• WHAT THE TASK ASKS
Could you render every line of the listing below as a Markdown table with the columns "Row" and "Line", numbering each row and leaving out blank lines?

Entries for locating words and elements
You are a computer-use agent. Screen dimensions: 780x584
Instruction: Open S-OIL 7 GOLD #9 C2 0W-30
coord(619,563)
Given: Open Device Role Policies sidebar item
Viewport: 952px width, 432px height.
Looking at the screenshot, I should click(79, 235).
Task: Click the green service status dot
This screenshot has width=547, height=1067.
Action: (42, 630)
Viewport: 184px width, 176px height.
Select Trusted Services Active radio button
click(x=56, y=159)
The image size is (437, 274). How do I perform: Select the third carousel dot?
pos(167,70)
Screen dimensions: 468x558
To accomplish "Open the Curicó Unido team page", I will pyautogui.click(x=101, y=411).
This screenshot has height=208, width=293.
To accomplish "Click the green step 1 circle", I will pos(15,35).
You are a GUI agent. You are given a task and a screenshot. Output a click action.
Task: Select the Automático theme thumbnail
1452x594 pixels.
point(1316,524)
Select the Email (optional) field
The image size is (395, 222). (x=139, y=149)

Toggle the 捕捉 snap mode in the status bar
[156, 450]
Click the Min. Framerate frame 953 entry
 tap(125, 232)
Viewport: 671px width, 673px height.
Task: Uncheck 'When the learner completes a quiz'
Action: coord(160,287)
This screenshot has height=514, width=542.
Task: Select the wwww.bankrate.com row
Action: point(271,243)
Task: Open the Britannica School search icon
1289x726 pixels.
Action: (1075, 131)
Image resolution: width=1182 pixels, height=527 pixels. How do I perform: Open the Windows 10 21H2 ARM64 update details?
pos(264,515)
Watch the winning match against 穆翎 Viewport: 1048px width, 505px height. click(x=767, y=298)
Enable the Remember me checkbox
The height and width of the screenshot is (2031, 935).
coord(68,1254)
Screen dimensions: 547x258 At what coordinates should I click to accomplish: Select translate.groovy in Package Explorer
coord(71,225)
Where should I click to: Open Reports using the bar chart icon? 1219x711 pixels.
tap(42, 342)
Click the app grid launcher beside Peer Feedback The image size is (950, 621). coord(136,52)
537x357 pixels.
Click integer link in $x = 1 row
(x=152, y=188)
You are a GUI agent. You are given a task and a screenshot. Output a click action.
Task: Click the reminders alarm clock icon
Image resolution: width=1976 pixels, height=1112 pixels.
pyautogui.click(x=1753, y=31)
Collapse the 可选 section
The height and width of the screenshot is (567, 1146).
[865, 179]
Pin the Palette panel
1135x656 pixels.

• OUTPUT BELOW
| Row | Line |
|---|---|
| 1 | You are a computer-use agent. Screen dimensions: 780x584 |
| 2 | Instruction: Open S-OIL 7 GOLD #9 C2 0W-30 |
| 3 | coord(619,563) |
| 4 | Given: Open Device Role Policies sidebar item |
| 5 | Viewport: 952px width, 432px height. |
| 6 | Looking at the screenshot, I should click(79, 235). |
| 7 | Task: Click the green service status dot |
| 8 | This screenshot has width=547, height=1067. |
| 9 | Action: (42, 630) |
| 10 | Viewport: 184px width, 176px height. |
| 11 | Select Trusted Services Active radio button |
| 12 | click(x=56, y=159) |
| 13 | The image size is (437, 274). How do I perform: Select the third carousel dot? |
| 14 | pos(167,70) |
| 15 | Screen dimensions: 468x558 |
| 16 | To accomplish "Open the Curicó Unido team page", I will pyautogui.click(x=101, y=411). |
| 17 | This screenshot has height=208, width=293. |
| 18 | To accomplish "Click the green step 1 circle", I will pos(15,35). |
| 19 | You are a GUI agent. You are given a task and a screenshot. Output a click action. |
| 20 | Task: Select the Automático theme thumbnail |
| 21 | 1452x594 pixels. |
| 22 | point(1316,524) |
| 23 | Select the Email (optional) field |
| 24 | The image size is (395, 222). (x=139, y=149) |
| 25 | Toggle the 捕捉 snap mode in the status bar |
| 26 | [156, 450] |
| 27 | Click the Min. Framerate frame 953 entry |
| 28 |  tap(125, 232) |
| 29 | Viewport: 671px width, 673px height. |
| 30 | Task: Uncheck 'When the learner completes a quiz' |
| 31 | Action: coord(160,287) |
| 32 | This screenshot has height=514, width=542. |
| 33 | Task: Select the wwww.bankrate.com row |
| 34 | Action: point(271,243) |
| 35 | Task: Open the Britannica School search icon |
| 36 | 1289x726 pixels. |
| 37 | Action: (1075, 131) |
| 38 | Image resolution: width=1182 pixels, height=527 pixels. How do I perform: Open the Windows 10 21H2 ARM64 update details? |
| 39 | pos(264,515) |
| 40 | Watch the winning match against 穆翎 Viewport: 1048px width, 505px height. click(x=767, y=298) |
| 41 | Enable the Remember me checkbox |
| 42 | The height and width of the screenshot is (2031, 935). |
| 43 | coord(68,1254) |
| 44 | Screen dimensions: 547x258 At what coordinates should I click to accomplish: Select translate.groovy in Package Explorer |
| 45 | coord(71,225) |
| 46 | Where should I click to: Open Reports using the bar chart icon? 1219x711 pixels. |
| 47 | tap(42, 342) |
| 48 | Click the app grid launcher beside Peer Feedback The image size is (950, 621). coord(136,52) |
| 49 | 537x357 pixels. |
| 50 | Click integer link in $x = 1 row |
| 51 | (x=152, y=188) |
| 52 | You are a GUI agent. You are given a task and a screenshot. Output a click action. |
| 53 | Task: Click the reminders alarm clock icon |
| 54 | Image resolution: width=1976 pixels, height=1112 pixels. |
| 55 | pyautogui.click(x=1753, y=31) |
| 56 | Collapse the 可选 section |
| 57 | The height and width of the screenshot is (567, 1146). |
| 58 | [865, 179] |
| 59 | Pin the Palette panel |
| 60 | 1135x656 pixels. |